--- BEGIN ---

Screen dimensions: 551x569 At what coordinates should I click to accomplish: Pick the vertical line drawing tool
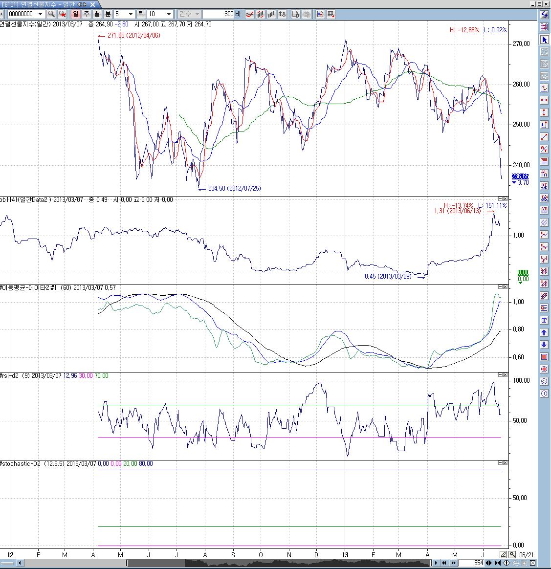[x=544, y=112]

--- END ---
--- BEGIN ---

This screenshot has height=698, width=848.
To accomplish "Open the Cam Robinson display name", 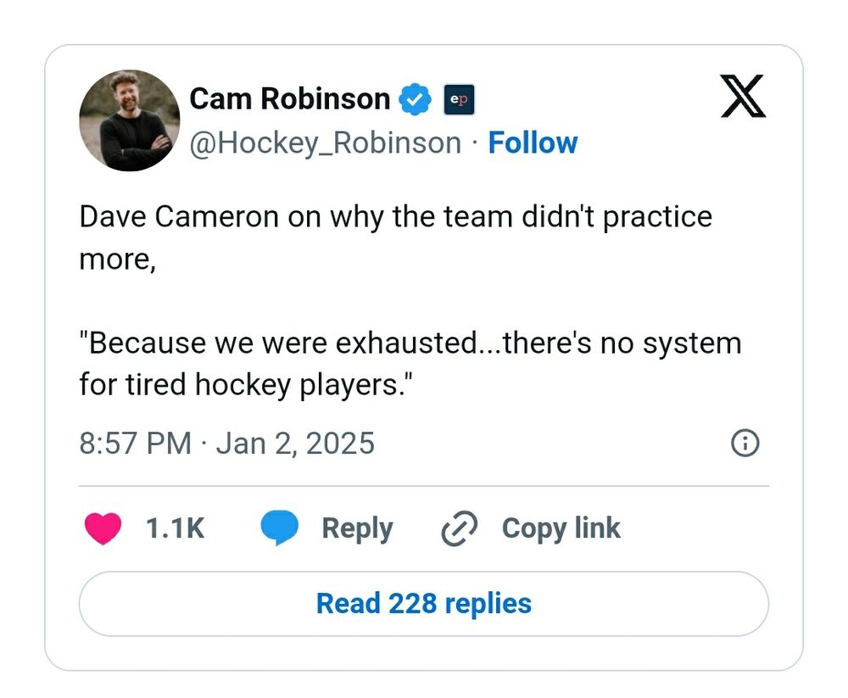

--- END ---
--- BEGIN ---

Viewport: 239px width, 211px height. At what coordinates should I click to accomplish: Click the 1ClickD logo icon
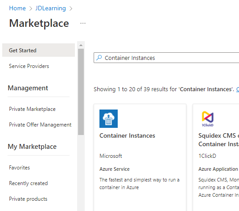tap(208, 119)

--- END ---

(What is needed): Give as a Markdown table with columns n and Line the material starting with the line that contains "This screenshot has height=698, width=848." and going on through the line that contains "the Cam Robinson", omitting blank lines and leaving the pictures out of the answer.

(Answer):
| n | Line |
|---|---|
| 1 | This screenshot has height=698, width=848. |
| 2 | To accomplish "Open the Cam Robinson display name",  |